Para rebater a ideia de que a fotografia é apenas a reprodução mecênica do visível não foi suficiente demonstrar o caráter cultural de toda técnica. Os fotógrafos sentiram a necessidade se afirmar como sujeitos capazes de centralizar em si todas razões da imagem que agenciavam. Apenas assim, eles foram alçados à condição de autor e sua produção, à condição de obra de arte. Perturbando essa tradição, os coletivos de fotógrafos assumem a criação como um processo colaborativo, traindo as conquistas que permitiam ligar a obra à autoridade de um nome próprio. A situação de crise que instauram representa uma oportunidade para pensar as expectativas históricas que se projetam sobre a idéia de autor.

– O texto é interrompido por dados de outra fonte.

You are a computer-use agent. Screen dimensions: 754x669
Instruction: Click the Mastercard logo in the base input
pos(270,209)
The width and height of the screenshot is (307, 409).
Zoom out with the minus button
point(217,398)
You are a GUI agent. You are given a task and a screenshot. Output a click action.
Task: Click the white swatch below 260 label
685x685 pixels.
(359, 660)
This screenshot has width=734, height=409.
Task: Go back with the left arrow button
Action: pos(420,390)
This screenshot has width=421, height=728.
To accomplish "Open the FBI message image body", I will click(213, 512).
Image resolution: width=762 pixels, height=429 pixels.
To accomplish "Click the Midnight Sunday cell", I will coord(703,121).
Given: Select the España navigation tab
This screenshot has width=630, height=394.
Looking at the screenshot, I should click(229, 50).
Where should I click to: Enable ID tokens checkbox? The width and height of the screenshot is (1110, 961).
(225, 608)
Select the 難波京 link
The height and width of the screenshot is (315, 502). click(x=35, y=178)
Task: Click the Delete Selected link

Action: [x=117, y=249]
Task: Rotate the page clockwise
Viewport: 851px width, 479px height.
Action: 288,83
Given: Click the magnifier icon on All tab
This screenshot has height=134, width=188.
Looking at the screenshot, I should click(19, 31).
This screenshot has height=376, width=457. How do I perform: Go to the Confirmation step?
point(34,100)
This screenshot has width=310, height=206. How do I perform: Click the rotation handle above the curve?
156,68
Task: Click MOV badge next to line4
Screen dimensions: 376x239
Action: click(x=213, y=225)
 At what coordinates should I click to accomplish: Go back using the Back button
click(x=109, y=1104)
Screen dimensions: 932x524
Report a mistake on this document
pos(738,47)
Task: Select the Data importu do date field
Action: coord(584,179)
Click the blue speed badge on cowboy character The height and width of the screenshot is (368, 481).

E, ao propor uma noção redimensionada de autoria, os coletivos encontram intuitivamente uma posição alternativa entre o culto à autonomia do “sujeito” e o temor de sua total dissolução numa identidade “líquida”.

Abstract

In order to counter the idea that photography is merley a mechanical reproduction of the visible world, it was not enough to demonstrate the cultural aspect of any technics. Photographers felt the need to afirm themselves as subjects capable of centralizing within them all the reasons of the images they produce. This was the only way they were elevated to the condition of author, and their production to the condition of work of art. Disturbing this tradition, photography collectives face the creation as a colaborative process, betraying the achivements which linked the work of art to the authority of a given name. The crisis installed by the collectives  presents an opportunity  to rethink historical expectations reflected on the idea of “author”. And by proposing a redimensioning of authorship, collectives have intuitively found an alternative position between the cult to the subjects’ authonomy and the fear of their complete dissolution into a “liquid” identity.